Leroux: A True Humanitarian
by Adam Wodon/Managing Editor
MILWAUKEE Preparation and work ethic are what enable a young hockey player to become a Division I athlete. But putting those traits to use in other endeavors is what makes the annual Hockey Humanitarian Award winner stand out.
A Kenyan family from the Digo tribe apparently knew something last summer, long before the Hockey Humanitarian Award committee did.
Early in Eric Leroux's 10-week tenure in Kenya last summer, working for an International community-based organization on the prevention and treatment of HIV, the family gave the Princeton goaltender a tribal name.
After thinking about it for a couple of days, Leroux returned to the family's mud hut one day to find them sitting under a tree.
"Come here," they said, "we've got your name. Mwadele."
"That's a cool name," Leroux said.
"It has meaning," said Alfani, a boy his own age that Leroux still calls his "brother." "That's your name because you're so busy, and always running around and never relaxing, and sweating. That's what it means."
"But I'm fine," Leroux protested. "I'm not stressed. I'm sweating because it's so hot. It's 150 degrees here."
Nevertheless, he had a new name.
The Hockey Humanitarian Award has become a treasured honor in college hockey, and it's a testament to the sport that there are always so many deserving candidates. But Leroux, a biology major at Princeton who is writing his senior thesis on HIV in Africa, stood out even more than the others.
In addition to his work in Kenya, Leroux has worked at a malaria clinic in Ecuador. When he returned to the U.S. he helped found the Princeton World Health Initiative, a program that gathers unused medical supplies from U.S. hospitals and sends them to Africa.
Speaking to him, his character, earnestness, maturity, eloquence and quality upbringing are evident — the latter of which is, certainly, as any biologist would know, part nature/genetics, and part nurture.
"They were and still are fantastic role models," said Leroux about his parents, George and Kelly Leroux, a humble businessman and nurse, respectively, who raised their children to be free thinkers within a moral context.
"I've modeled my thinking and actions after them," Leroux added.
"The first emphasis was always education. We had freedom to pursue any ideas we had, and any sports that interested us, so long as certain stuff was in order."
Born in London, Ontario, hockey was a natural sport, and Leroux took to goaltending at a young age. When it was clear he had abilities to play at a higher level, after breaking the goals against average record on his junior team, he took the opportunity to combine hockey and academics like few other places can. He went to Princeton University.
"I could've gone (other) places but education was the first priority and the opportunity to play Division I hockey, at a program as rich in tradition and a school as highly respected, was hard to turn down. It was a dream come true."
Unfortunately, the team's fortunes on the ice weren't always so dreamy. The team stumbled during Leroux's first two years, as coach Len Quesnelle, a Princeton alum, struggled to maintain the kind of highs Princeton achieved when he was an assistant coach under his predecessor, Don Cahoon. After Leroux's sophomore year, Quesnelle was replaced by Guy Gadowsky.

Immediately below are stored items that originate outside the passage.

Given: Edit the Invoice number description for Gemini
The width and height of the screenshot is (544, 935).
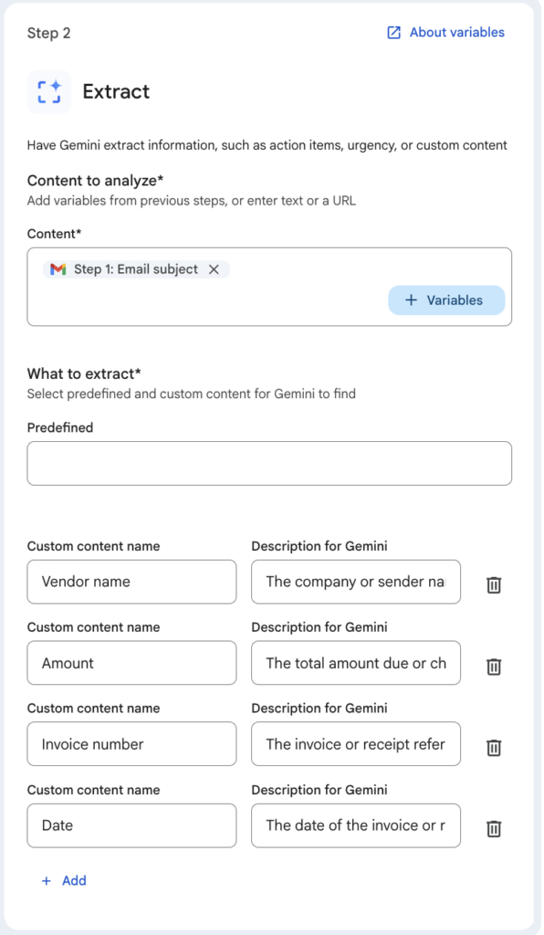Looking at the screenshot, I should tap(355, 744).
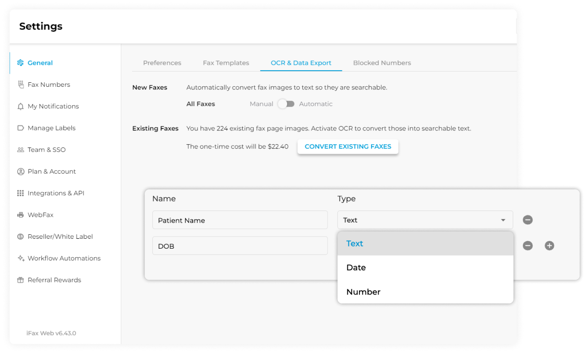Open the Type dropdown for Patient Name
The image size is (584, 353).
coord(503,220)
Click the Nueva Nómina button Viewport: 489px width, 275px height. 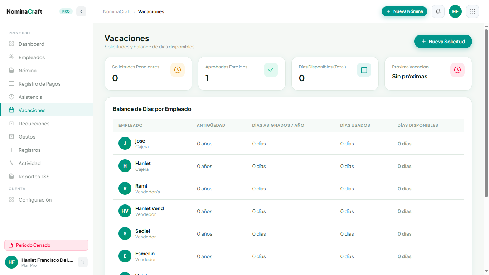[405, 11]
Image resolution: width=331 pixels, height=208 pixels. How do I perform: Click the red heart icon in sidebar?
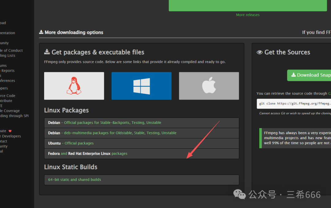click(10, 131)
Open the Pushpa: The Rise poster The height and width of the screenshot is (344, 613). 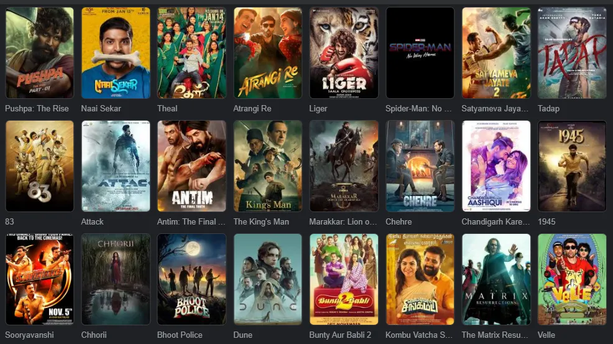(x=40, y=53)
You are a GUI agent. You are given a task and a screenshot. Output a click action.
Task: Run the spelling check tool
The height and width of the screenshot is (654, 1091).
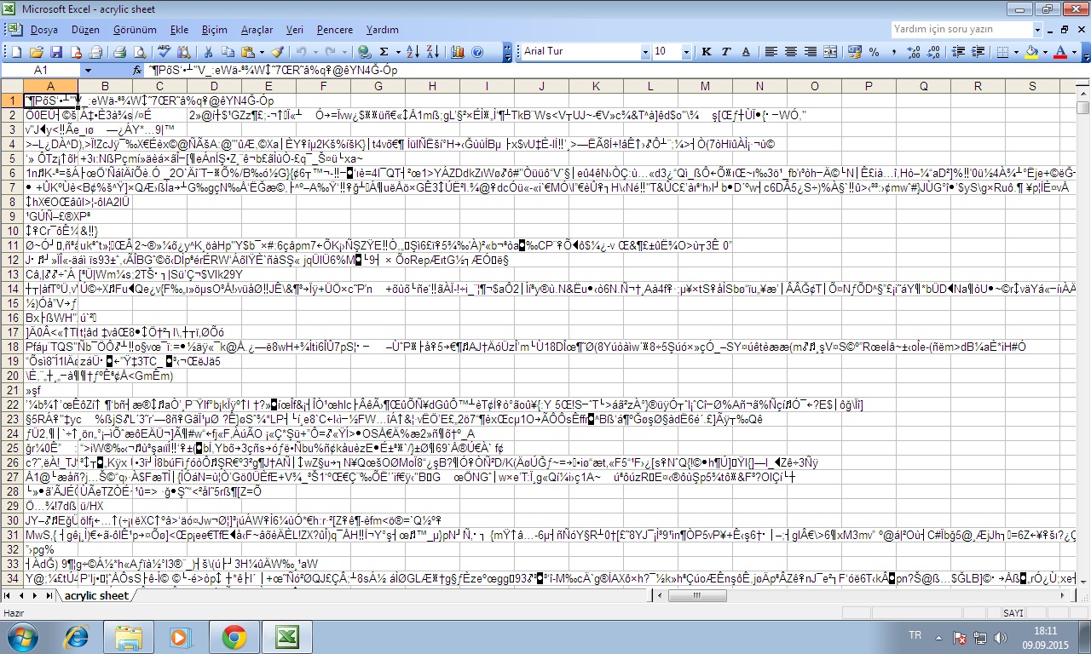click(163, 52)
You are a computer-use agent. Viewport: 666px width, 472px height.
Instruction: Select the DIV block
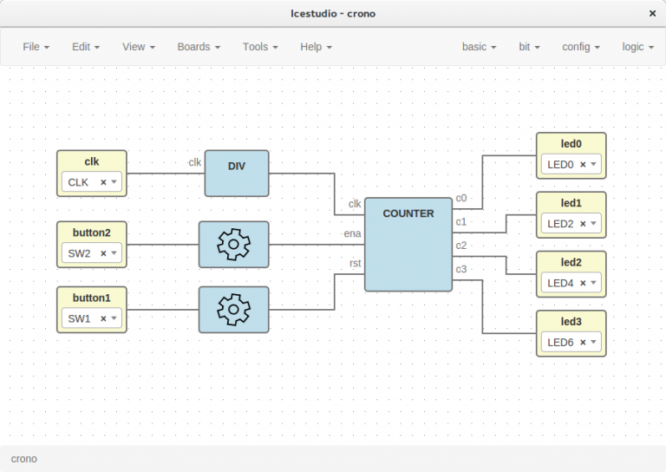point(237,174)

"It was very unfortunate for Lenny to take the fall for our struggles at the time, but we did need something to shake us up," Leroux said. "Since we've had Guy Gadowsky no one's looked back. He's a fantastic coach. He has the highest respect from everyone on the team."
In Gadowsky, Leroux found the kind of coach that exudes that same kind of values he cherishes; that unassuming way of carrying oneself, conducting oneself with grace and charm, but being thorough and prepared as well. Princeton may never be Wisconsin, but it can achieve success of its own.

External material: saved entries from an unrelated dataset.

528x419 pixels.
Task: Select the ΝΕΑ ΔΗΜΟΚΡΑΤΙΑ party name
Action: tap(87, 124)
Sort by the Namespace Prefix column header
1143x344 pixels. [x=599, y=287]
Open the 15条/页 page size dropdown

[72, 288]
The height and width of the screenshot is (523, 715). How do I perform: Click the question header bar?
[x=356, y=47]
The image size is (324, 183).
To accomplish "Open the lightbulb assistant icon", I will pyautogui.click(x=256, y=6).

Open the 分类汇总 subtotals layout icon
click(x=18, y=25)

"Things are getting better for (Princeton)," Leroux said. "We'll see what the cap is — Gadowsky will show you where the cap is."
During Leroux's time in Kenya, he got to see a "cap" of a different sense — a cap on just how much good you are able to do. The only drawback to doing that kind of humanitarian work is in knowing that you can't help everyone, and the twinges of guilt you feel because you get to leave.

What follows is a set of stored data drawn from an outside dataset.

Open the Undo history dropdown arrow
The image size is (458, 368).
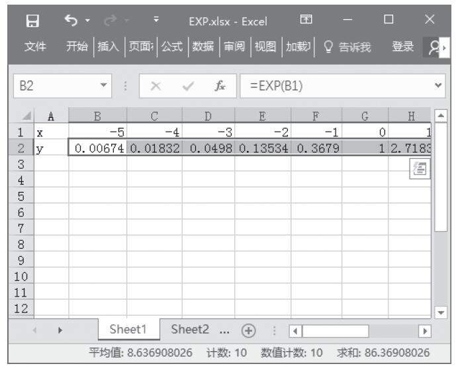coord(88,21)
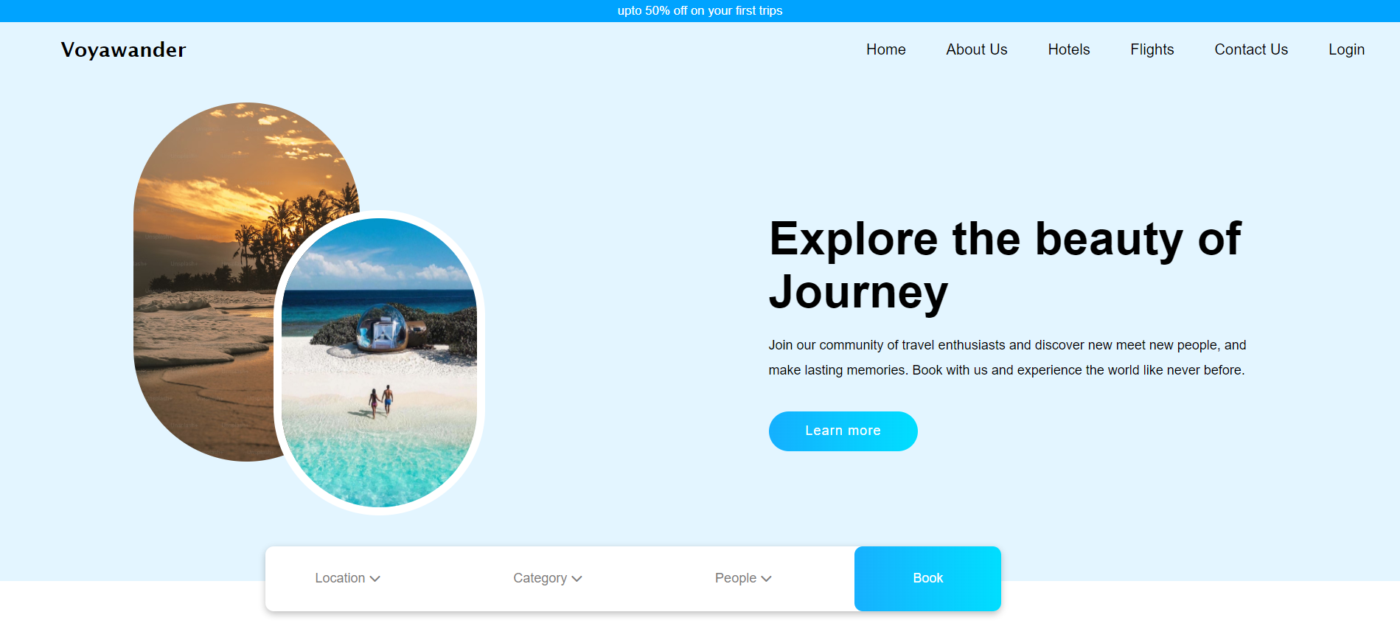Click the Voyawander logo
This screenshot has height=640, width=1400.
[123, 49]
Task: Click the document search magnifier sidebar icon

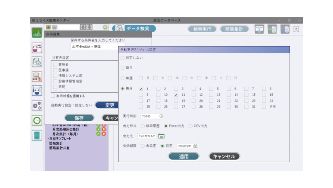Action: click(x=37, y=62)
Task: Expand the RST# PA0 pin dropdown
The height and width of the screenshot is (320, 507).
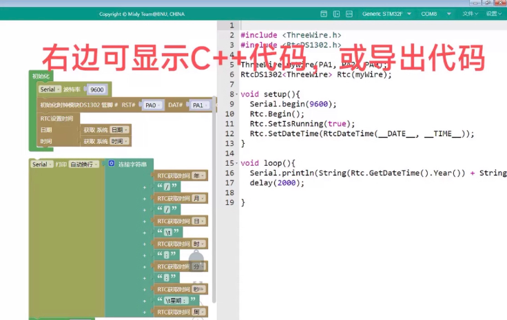Action: pyautogui.click(x=152, y=105)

"There's so many people who want a piece, who want help in some way, it's really hard to accept the fact that you can't help everyone," Leroux said. "There's always the next kid that's not going to school or getting treatment. There's millions. So you think, what can you do to maximize your contribution.
"I tried to really live it when I was there. (But) only being there 2 1/2 months, there's the awareness that I'm coming home that was impossible to forget. I did try."
After graduating in May, Leroux will spend the summer preparing for his MCAT exam with the intention of going to medical school. But first, he has a job, starting in September, working in Cape Town, South Africa.
"I'll be there the whole year," Leroux said. "They have an astronomical HIV rate."
And he'll face that daunting challenge just like the others. After all, he is officially now, and forever, Mwadele ... and the 2006 Hockey Humanitarian.